Rick Winfrey

Mocking Sockets

February 05, 2013 » 4 minutes (811 words)

Based on the title of this post, you would be correct in thinking I’m going to talk about how to mock sockets. In a way I am, but I’m not actually going to mock a Socket. Instead, I’m going to break up that Socket into the two things I care about (in terms of my Java server), and mock those. What are they? The Socket’s input stream buffer and output stream buffer.

It took me awhile to realize that Sockets aren’t real. They’re not even objects. We can’t really describe them in physical terms, but we can use useful metaphors like pipes or tubes. When I realized that a Socket is a state of connection between two endpoints, rather than an object bridging two endpoints, I understood why mocking sockets is not a trivial task.

Originally I wanted to make a MockSocket class. It would on initialization override the existing getOutputStream() and getInputStream() methods so that I could supply my own stream objects. My thinking was I could pass the request socket through my server application and access the input stream or the output stream when needed. I thought it was certainly possible to mock this behavior out for the specific contexts I would be passing sockets to in my server, but there was a fundamental piece of the puzzle I wasn’t seeing.

Sockets aren’t things. They describe a connection between two endpoints. In between those two endpoints is data that is being streamed via an input or output stream. At any give instant the input stream and output stream could have data or not. It’s impossible to know what will be in an output or input stream without looking at the traffic at the network layer. However we can send bytes through the streams and check to make sure we get the same bytes out on the other side of the socket. This makes mocking sockets very tough, and ultimately I realized that my thinking of sockets in terms of traditional object behavior was wildly inaccurate. I was going to have to find another way.

This propelled me to think about how to deconstruct what I wanted. I wanted a socket, but what did I really want? I only wanted the input stream and the output stream from the Socket. I didn’t need anything else for my server to function. I also realized that passing the input stream and the output stream through my server would be far more efficient and less code duplication. There would be no need to get the input stream from the socket in my router, and then get it again in my request parser.

But the most important thing was that by deconstructing what I needed from a Socket made it possible to test what I wanted the various parts of my server to do. I could preload the input or output streams with byte arrays and drop them into specific contexts and verify the router methods did what I wanted, or my parser was correctly deciphering the request line becuase I could control exactly how it was received by the parser. I modeled everything as closely as possible to how the HTTP headers would be received by my server.

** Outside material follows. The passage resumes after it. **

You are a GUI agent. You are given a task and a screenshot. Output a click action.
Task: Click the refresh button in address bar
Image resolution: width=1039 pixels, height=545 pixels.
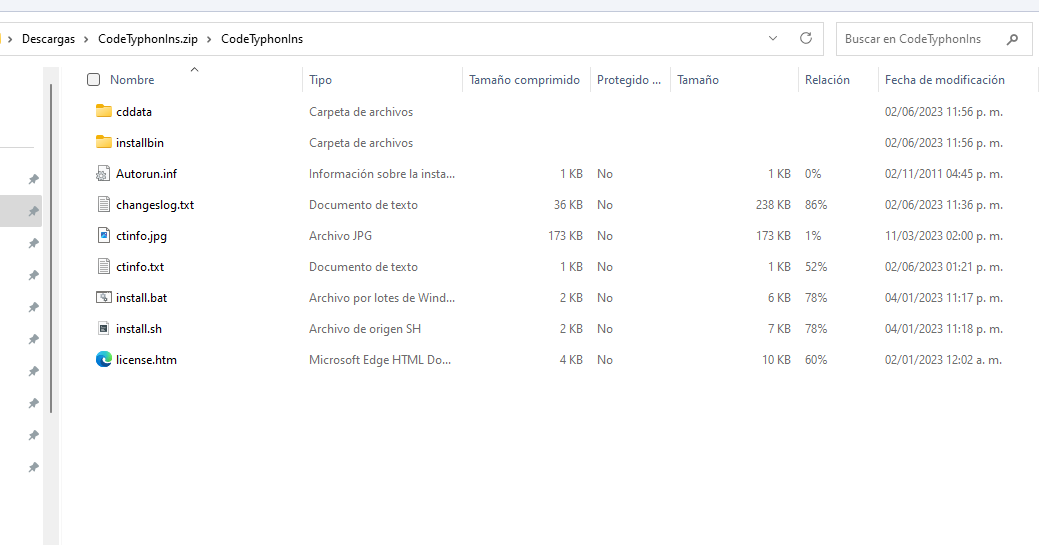805,39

Once I had overcome the hurdle of being able to easily establish context - the tests practically wrote themselves. I did have to get creative in a few parts and learn some new aspects of the Java core library, but in the end I felt like the code I was able to create was clean, had clear and distinct object boundaries that prevented SOLID violations.

I’m looking forward to the next round of challenges which involves linking my Tic Tac Toe library and serving it using my Java server. I’ll get to test how well I can extend my server without modifying it (OCP), and I will also have to utilzie the Liskov Substitution Principle to register routes for the game logic on my server.

The take home points for today’s post are:

  1. When mocking or establishing context becomes difficult in our tests, this is usually a sign that our objects or contexts are too busy or complex. Break objects apart into the bits we need - it’s easier to mock subparts than entire complex objects.

  2. Breaking apart objects also reveals more clearly what we need for a given context. This reveals greater intention in our tests.

  3. By providing our methods only what we need, rather than passing through large, complex objects, we help maintain leaner methods that know only what they absolutely need to know.

  4. In general the more primitive the data types we work with are, the easier it is to abstract our methods and promote greater reusability. Think programming to interfaces, but instead programming to data types (the more primitive the better).